Originally a cameraman with Griffith and Douglas Fairbanks, Fleming was known as a director of masculine adventure pictures. But ironically, he obtained some excellent performances from leading actresses, if often ones that resembled those portraits of erotic splendor seen through the smoke above the bar in Westerns.
Above all, Clara Bow in Mantrap and Hula, and Jean Harlow in Red Dust and Bombshell. In the 1920s, Fleming was a Paramount director, but by 1932 he had moved to MGM. Chances are that he would have been happier at Warners. But his career is sprinkled with interest: Red Hot Romance was an Anita Loos satire; Adventure came from Jack London, and Lord Jim from Conrad, with Percy Marmont in the title part; Wolf Song and The Virginian were big roles for the young Gary Cooper. At MGM, both Treasure Island and Captains Courageous were big successes, but as nothing compared with the extraordinary one-two of The Wizard of Oz and Gone With the Wind in 1939. It is easy to say that those fascinating perennials appear undirected, or that they owe their life to Mervyn Le Roy and David Selznick.

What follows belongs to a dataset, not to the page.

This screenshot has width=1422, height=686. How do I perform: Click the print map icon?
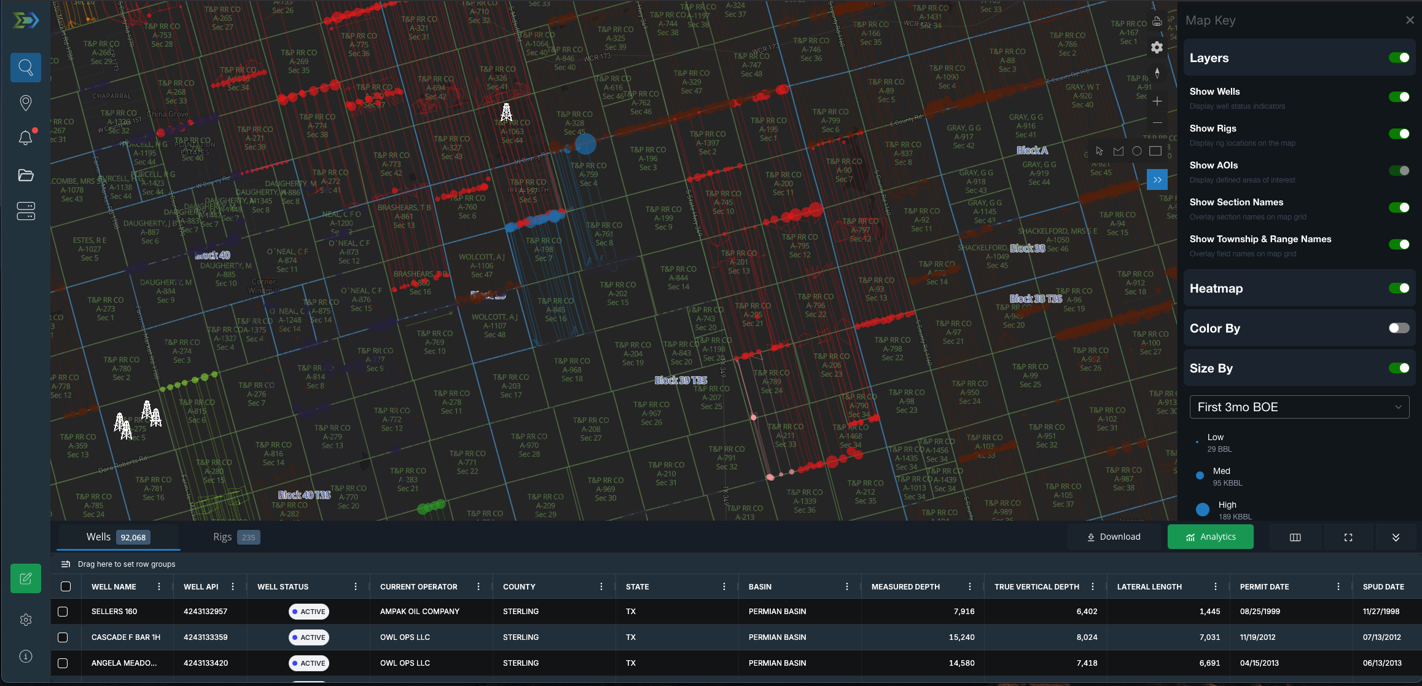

The first was far outside Flemings territory, but it is by turns a moving and dark fantasy, beautifully played by an adventurous cast. Fleming was the second director on Gone With the Wind, Gable’s defender after Cukor had become enchanted by Vivien Leigh and slowed by years of screen tests. That Wind got completed, with energy on the screen, surely owes a lot to Fleming's bad-tempered urge to get the damn thing done. After that, Fleming declined. His Jekyll and Hyde is a plain version of the story, apart from the blatant eroticism in the frenzy of transformation, while Joan of Arc is the director at the stake for an Ingrid Bergman who claims to hear voices.